__Task directions__:
Reproduce the entries exactly.

##### Provided entries

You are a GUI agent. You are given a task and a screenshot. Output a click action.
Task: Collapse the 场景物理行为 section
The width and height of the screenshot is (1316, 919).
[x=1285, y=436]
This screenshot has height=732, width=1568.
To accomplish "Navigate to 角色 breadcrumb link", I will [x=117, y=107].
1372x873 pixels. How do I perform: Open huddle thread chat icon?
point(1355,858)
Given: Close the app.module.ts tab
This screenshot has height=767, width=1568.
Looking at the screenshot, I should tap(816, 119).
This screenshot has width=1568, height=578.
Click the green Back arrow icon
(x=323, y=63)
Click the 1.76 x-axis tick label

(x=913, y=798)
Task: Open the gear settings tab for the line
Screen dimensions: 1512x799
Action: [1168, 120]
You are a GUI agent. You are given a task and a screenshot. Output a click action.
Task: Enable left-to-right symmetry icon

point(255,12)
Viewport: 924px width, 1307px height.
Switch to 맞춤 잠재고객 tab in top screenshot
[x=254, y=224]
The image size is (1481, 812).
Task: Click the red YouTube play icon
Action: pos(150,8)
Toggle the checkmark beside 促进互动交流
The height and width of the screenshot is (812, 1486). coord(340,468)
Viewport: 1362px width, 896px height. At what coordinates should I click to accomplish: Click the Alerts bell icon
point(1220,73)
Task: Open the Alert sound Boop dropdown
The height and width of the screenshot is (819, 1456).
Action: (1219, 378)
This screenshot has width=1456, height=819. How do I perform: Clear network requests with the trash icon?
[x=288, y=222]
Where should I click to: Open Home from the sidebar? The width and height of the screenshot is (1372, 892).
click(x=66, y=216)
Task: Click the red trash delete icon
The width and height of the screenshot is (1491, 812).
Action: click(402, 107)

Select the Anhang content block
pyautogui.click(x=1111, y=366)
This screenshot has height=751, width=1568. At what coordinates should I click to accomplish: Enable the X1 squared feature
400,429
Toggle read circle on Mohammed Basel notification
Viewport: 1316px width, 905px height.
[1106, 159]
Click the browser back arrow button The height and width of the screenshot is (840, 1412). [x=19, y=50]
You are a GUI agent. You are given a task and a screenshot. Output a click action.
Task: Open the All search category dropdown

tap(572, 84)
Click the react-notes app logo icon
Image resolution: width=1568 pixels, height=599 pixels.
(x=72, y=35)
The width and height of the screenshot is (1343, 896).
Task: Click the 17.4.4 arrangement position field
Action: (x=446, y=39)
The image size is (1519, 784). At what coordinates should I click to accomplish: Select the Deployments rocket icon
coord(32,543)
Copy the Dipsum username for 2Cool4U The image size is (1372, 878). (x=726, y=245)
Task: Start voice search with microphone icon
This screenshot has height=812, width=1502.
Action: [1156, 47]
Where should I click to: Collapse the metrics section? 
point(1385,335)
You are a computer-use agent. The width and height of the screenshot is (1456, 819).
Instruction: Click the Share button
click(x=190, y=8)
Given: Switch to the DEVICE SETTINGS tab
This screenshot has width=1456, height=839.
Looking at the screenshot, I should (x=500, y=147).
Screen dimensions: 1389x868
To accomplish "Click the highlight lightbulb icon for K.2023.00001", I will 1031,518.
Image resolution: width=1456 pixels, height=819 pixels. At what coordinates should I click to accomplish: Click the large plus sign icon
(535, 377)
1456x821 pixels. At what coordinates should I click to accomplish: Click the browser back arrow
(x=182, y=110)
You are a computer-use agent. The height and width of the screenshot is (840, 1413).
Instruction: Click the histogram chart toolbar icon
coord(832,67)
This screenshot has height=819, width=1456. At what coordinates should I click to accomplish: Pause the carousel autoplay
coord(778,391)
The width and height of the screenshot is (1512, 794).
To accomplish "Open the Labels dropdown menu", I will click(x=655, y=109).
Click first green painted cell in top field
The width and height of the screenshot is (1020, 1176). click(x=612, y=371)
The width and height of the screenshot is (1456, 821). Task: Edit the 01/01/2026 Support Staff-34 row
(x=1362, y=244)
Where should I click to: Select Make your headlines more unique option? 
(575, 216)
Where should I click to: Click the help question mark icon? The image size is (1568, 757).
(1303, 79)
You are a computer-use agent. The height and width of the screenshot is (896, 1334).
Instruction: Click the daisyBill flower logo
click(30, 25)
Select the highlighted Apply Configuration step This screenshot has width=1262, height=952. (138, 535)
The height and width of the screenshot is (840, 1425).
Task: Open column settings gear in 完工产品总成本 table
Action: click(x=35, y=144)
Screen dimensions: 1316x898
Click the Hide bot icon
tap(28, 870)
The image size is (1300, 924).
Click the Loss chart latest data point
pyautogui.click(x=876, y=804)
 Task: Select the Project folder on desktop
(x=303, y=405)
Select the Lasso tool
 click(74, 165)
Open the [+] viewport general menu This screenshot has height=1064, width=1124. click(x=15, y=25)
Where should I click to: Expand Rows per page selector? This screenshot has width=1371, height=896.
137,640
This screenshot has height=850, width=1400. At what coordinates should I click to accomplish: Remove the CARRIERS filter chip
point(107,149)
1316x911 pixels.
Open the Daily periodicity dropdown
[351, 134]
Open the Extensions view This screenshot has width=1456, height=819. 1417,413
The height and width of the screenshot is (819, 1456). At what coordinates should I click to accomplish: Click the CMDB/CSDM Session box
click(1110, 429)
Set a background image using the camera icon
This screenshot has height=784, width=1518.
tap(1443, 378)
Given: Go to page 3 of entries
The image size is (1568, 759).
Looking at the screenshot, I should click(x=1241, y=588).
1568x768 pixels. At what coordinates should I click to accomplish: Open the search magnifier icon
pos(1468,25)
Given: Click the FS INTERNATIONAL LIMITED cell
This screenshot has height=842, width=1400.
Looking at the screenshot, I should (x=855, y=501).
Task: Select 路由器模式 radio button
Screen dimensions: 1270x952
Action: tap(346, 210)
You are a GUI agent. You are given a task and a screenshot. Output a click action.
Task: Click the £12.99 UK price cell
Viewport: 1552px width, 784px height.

##########

__Output of the task__:
You are a GUI agent. You are given a task and a screenshot. Output a click action.
Task: Collapse the 场景物理行为 section
The width and height of the screenshot is (1316, 919).
[x=1285, y=436]
This screenshot has height=732, width=1568.
To accomplish "Navigate to 角色 breadcrumb link", I will [x=117, y=107].
1372x873 pixels. How do I perform: Open huddle thread chat icon?
point(1355,858)
Given: Close the app.module.ts tab
This screenshot has height=767, width=1568.
Looking at the screenshot, I should tap(816, 119).
This screenshot has width=1568, height=578.
Click the green Back arrow icon
(x=323, y=63)
Click the 1.76 x-axis tick label

(x=913, y=798)
Task: Open the gear settings tab for the line
Screen dimensions: 1512x799
Action: [1168, 120]
You are a GUI agent. You are given a task and a screenshot. Output a click action.
Task: Enable left-to-right symmetry icon

point(255,12)
Viewport: 924px width, 1307px height.
Switch to 맞춤 잠재고객 tab in top screenshot
[x=254, y=224]
The image size is (1481, 812).
Task: Click the red YouTube play icon
Action: pos(150,8)
Toggle the checkmark beside 促进互动交流
The height and width of the screenshot is (812, 1486). coord(340,468)
Viewport: 1362px width, 896px height. At what coordinates should I click to accomplish: Click the Alerts bell icon
point(1220,73)
Task: Open the Alert sound Boop dropdown
The height and width of the screenshot is (819, 1456).
Action: (1219, 378)
This screenshot has width=1456, height=819. How do I perform: Clear network requests with the trash icon?
[x=288, y=222]
Where should I click to: Open Home from the sidebar? The width and height of the screenshot is (1372, 892).
click(x=66, y=216)
Task: Click the red trash delete icon
The width and height of the screenshot is (1491, 812).
Action: click(402, 107)

Select the Anhang content block
pyautogui.click(x=1111, y=366)
This screenshot has height=751, width=1568. At what coordinates should I click to accomplish: Enable the X1 squared feature
400,429
Toggle read circle on Mohammed Basel notification
Viewport: 1316px width, 905px height.
[1106, 159]
Click the browser back arrow button The height and width of the screenshot is (840, 1412). [x=19, y=50]
You are a GUI agent. You are given a task and a screenshot. Output a click action.
Task: Open the All search category dropdown

tap(572, 84)
Click the react-notes app logo icon
Image resolution: width=1568 pixels, height=599 pixels.
(x=72, y=35)
The width and height of the screenshot is (1343, 896).
Task: Click the 17.4.4 arrangement position field
Action: (x=446, y=39)
The image size is (1519, 784). At what coordinates should I click to accomplish: Select the Deployments rocket icon
coord(32,543)
Copy the Dipsum username for 2Cool4U The image size is (1372, 878). (x=726, y=245)
Task: Start voice search with microphone icon
This screenshot has height=812, width=1502.
Action: [1156, 47]
Where should I click to: Collapse the metrics section? 
point(1385,335)
You are a computer-use agent. The width and height of the screenshot is (1456, 819).
Instruction: Click the Share button
click(x=190, y=8)
Given: Switch to the DEVICE SETTINGS tab
This screenshot has width=1456, height=839.
Looking at the screenshot, I should (x=500, y=147).
Screen dimensions: 1389x868
To accomplish "Click the highlight lightbulb icon for K.2023.00001", I will 1031,518.
Image resolution: width=1456 pixels, height=819 pixels. At what coordinates should I click to accomplish: Click the large plus sign icon
(535, 377)
1456x821 pixels. At what coordinates should I click to accomplish: Click the browser back arrow
(x=182, y=110)
You are a computer-use agent. The height and width of the screenshot is (840, 1413).
Instruction: Click the histogram chart toolbar icon
coord(832,67)
This screenshot has height=819, width=1456. At what coordinates should I click to accomplish: Pause the carousel autoplay
coord(778,391)
The width and height of the screenshot is (1512, 794).
To accomplish "Open the Labels dropdown menu", I will click(x=655, y=109).
Click first green painted cell in top field
The width and height of the screenshot is (1020, 1176). click(x=612, y=371)
The width and height of the screenshot is (1456, 821). Task: Edit the 01/01/2026 Support Staff-34 row
(x=1362, y=244)
Where should I click to: Select Make your headlines more unique option? 
(575, 216)
Where should I click to: Click the help question mark icon? The image size is (1568, 757).
(1303, 79)
You are a computer-use agent. The height and width of the screenshot is (896, 1334).
Instruction: Click the daisyBill flower logo
click(30, 25)
Select the highlighted Apply Configuration step This screenshot has width=1262, height=952. (138, 535)
The height and width of the screenshot is (840, 1425).
Task: Open column settings gear in 完工产品总成本 table
Action: click(x=35, y=144)
Screen dimensions: 1316x898
Click the Hide bot icon
tap(28, 870)
The image size is (1300, 924).
Click the Loss chart latest data point
pyautogui.click(x=876, y=804)
 Task: Select the Project folder on desktop
(x=303, y=405)
Select the Lasso tool
 click(74, 165)
Open the [+] viewport general menu This screenshot has height=1064, width=1124. click(x=15, y=25)
Where should I click to: Expand Rows per page selector? This screenshot has width=1371, height=896.
137,640
This screenshot has height=850, width=1400. At what coordinates should I click to accomplish: Remove the CARRIERS filter chip
point(107,149)
1316x911 pixels.
Open the Daily periodicity dropdown
[351, 134]
Open the Extensions view This screenshot has width=1456, height=819. 1417,413
The height and width of the screenshot is (819, 1456). At what coordinates should I click to accomplish: Click the CMDB/CSDM Session box
click(1110, 429)
Set a background image using the camera icon
This screenshot has height=784, width=1518.
tap(1443, 378)
Given: Go to page 3 of entries
The image size is (1568, 759).
Looking at the screenshot, I should click(x=1241, y=588).
1568x768 pixels. At what coordinates should I click to accomplish: Open the search magnifier icon
pos(1468,25)
Given: Click the FS INTERNATIONAL LIMITED cell
This screenshot has height=842, width=1400.
Looking at the screenshot, I should (x=855, y=501).
Task: Select 路由器模式 radio button
Screen dimensions: 1270x952
Action: tap(346, 210)
You are a GUI agent. You are given a task and a screenshot. Output a click action.
Task: Click the £12.99 UK price cell
Viewport: 1552px width, 784px height.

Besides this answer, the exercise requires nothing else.